Thank you for your feedback - Google Knol is interesting, but isn't quite the direction I had in mind though not far from it. I see now that I should have been a bit clearer in my initial posting, but I didn't want to make it too long-winded either!

The original idea came to us in the form of a comment by one of our users that a tool for merging multiple (e.g. 4 or 5) versions of a text into a single version might be a useful solution to the current proposal in Wikipedialand for having flagged revisions -- but now that I'm looking into it I can see that, while it might be useful, it probably isn't in any way necessary or even desirable for them.

Current proposals to solving flagged revisions all circulate around the dilemma of having two versions that are somehow relevant: the "flagged" version that people see by default when looking at the article, and then the actual "latest" version that you get if you try to edit the article. Here I see a minor problem, which is that you would go to the article, read it, decide you want to make some changes, click edit and suddenly the version you are editing is not the version you just saw. This is the approach taken to maintain a linear version tree. If it takes Wikipedia editors a week or two to get around to approving a new version, then in theory there could be a number of newer versions that get built up during this time, each one building on the last.

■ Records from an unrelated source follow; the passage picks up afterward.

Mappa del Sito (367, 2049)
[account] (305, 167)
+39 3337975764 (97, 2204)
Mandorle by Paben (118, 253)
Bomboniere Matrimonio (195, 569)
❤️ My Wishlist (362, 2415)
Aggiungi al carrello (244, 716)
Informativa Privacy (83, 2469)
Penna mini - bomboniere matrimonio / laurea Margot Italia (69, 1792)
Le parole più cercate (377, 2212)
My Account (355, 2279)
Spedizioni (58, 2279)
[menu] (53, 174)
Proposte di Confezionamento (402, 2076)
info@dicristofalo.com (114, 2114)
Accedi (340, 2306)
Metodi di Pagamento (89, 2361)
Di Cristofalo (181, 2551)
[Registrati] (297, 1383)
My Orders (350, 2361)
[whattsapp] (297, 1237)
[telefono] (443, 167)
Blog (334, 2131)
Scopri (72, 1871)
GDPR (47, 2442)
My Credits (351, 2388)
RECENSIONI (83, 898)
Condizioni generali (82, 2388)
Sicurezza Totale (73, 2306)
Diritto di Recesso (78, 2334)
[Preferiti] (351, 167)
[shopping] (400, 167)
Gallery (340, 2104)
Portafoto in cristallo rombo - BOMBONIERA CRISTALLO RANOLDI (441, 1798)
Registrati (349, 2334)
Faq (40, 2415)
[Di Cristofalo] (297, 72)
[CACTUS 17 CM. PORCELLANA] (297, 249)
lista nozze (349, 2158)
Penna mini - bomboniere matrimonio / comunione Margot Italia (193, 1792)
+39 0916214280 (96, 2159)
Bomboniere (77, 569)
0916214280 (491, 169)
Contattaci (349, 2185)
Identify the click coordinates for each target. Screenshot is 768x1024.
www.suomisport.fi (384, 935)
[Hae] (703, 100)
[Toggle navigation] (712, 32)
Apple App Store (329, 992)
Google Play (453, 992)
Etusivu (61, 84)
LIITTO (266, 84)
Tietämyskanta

What TextFlow could, in theory, offer here is that everyone would be allowed to edit directly from the flagged version (as opposed to the latest version), thus creating a number of new versions that all directly derive from the flagged version, and that the act of flagging a new version would be the act of comparing all of these new versions and selecting which parts of each get to go into the new article. This would be non-linear in that there would exist multiple versions that split off from the flagged version -- but these versions would then be merged back into a single version. So this would lead to a constant pattern of: split, merge, split, merge, where each merge was effectively an editor doing the control check for flagging a new version.

So, as I said, I understand that this solution might not be the best (or even a solution) - but we wanted to look into it and try to find an article in Wikipedia where this kind of branching and merging would have been beneficial. and put together a demonstration based around that. I'm still looking, but I am starting to understand that I'm probably not going to fine one, and even if I did, that it probably wouldn't be appreciated by the Wikipedia people.

Many thanks,

Mark.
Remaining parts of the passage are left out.